Thus the compiler accepts the code below (as does gcc, but accompanied by warnings):
int i;
int j;
i = &j;
printf ("%d\n", "Hello!\n");
printf ("i at %d, j at %d\n", &i, &j);
scanf ("%d", i);
The output produced by the printf calls in the code above is unpredictable and of little value, but the
scanf call passes the value of variable i instead of its address and thus could change memory unpredictably.
In the code above, i was set previously to the address of j, but such tricks are confusing and error-prone.

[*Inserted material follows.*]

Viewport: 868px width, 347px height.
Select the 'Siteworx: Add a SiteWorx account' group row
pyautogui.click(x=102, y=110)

Examples of other missing functionality include pointer dereferencing, multi-dimensional arrays, structures,
enumerations, defining new types, variable initialization within a declaration, loops other than for loops,
switch statements, and bitwise operations. Anything not explicitly mentioned as a type of AST node in
the AST section of this document is simply not included in the language, and you need not worry about
implementing it. Of course, you won’t be able to use such functionality in C programs on which you want
to use your compiler, either.
Code Generation
Your code must generate LC-3 assembly for the main subroutine and print it to stdout. As you know,
a C function such as main consists of variable declarations and statements. Variable declarations will be
translated for you into a symbol table that your code must use when generating assembly code for each of the
statements. The stack frame will already be set up for you, and will be torn down when your code finishes.

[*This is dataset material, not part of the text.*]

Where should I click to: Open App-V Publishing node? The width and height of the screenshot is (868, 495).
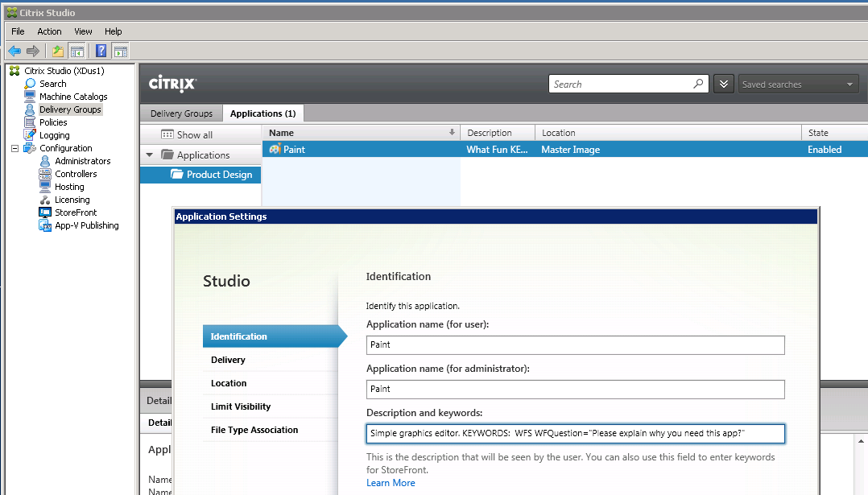coord(86,225)
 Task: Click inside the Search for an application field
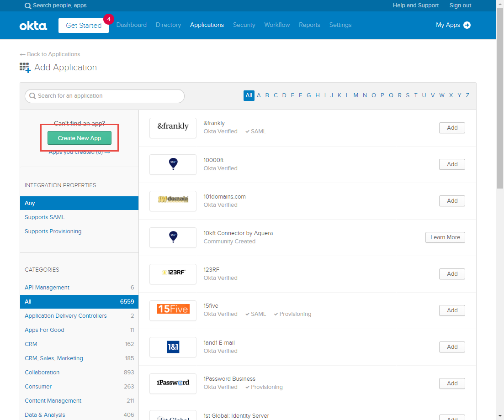(104, 96)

Be sure to execute the stack frame teardown—do not insert RET instructions directly into the code that
you generate.
This machine problem is not intended to require substantial LC-3 programming on your part. Each of
the recursive components that you write should be no more complex than implementing a single step of
systematic decomposition, and you may in fact want to review the LC-3 implementation of the conditional
and iterative decompositions that we covered early in the course.
In addition to statements, much of the work involved in code generation involves computing the results of
expressions. To simplify your task, you are required to use the stack to compute all expressions. As you may
recall, any expression can be computed using a stack and some basic rules. To “execute” a literal operand
such as a number is seen, push the operand onto the stack. To “execute” an operator, pop operands for the
operator from the stack, apply the operator to those operands, and then push the operation result back onto
the stack.
2
Although the LC-3 code generated by this approach will be lengthy and inefficient, use of a stack combines
nicely with recursion to allow a straightforward implementation of most of this MP. For example, the code
for an addition operator (AST220 OP ADD, as described later) performs the following sequence of operations:
generate code to produce the first operand of the add (recursive call)

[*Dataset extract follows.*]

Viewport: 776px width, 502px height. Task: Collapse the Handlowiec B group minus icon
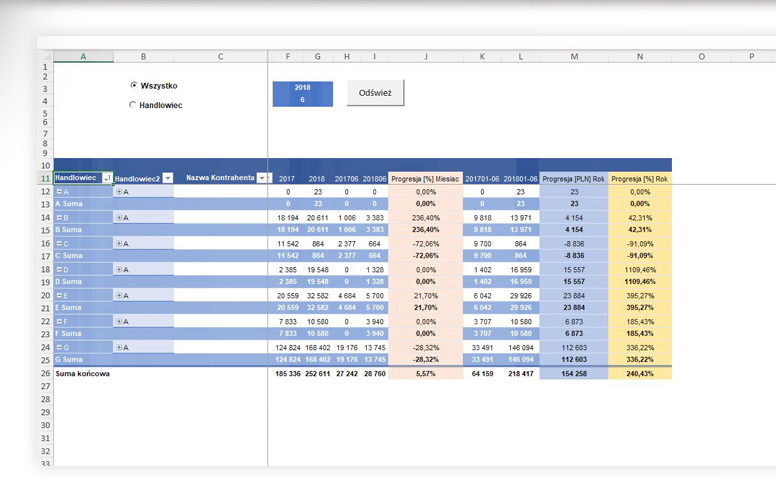coord(59,217)
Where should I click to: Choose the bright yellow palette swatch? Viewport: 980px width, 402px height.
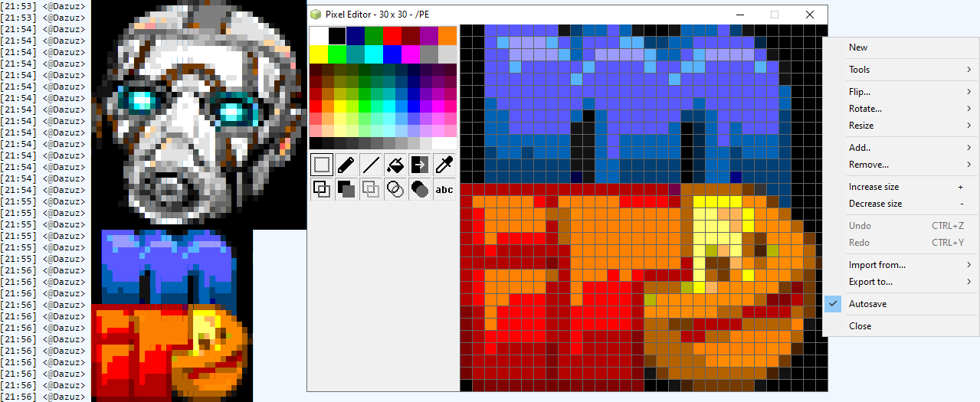point(319,54)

generate code to produce the second operand of the add (recursive call)
pop the second operand from the stack (print LC-3 instructions)
pop the first operand from the stack (print LC-3 instructions)
add the two together (print an ADD instruction)
push the result onto the stack (print LC-3 instructions)
The LC-3 instructions that you produce must be aware of the LC-3 register conventions as well as any
assumptions that you make in code that can call it recursively. Consider, for example, what might happen
if we did not use a stack-based approach for expressions: a given binary operator might produce its first
operand and put it into R0, then generate code to produce its second operand. However, the code needed
for the second operand must avoid overwriting the first operand in R0. What if the same operator is used
by the second operand, though (for example, 1+(2+3))? Use of a stack avoids such complexity.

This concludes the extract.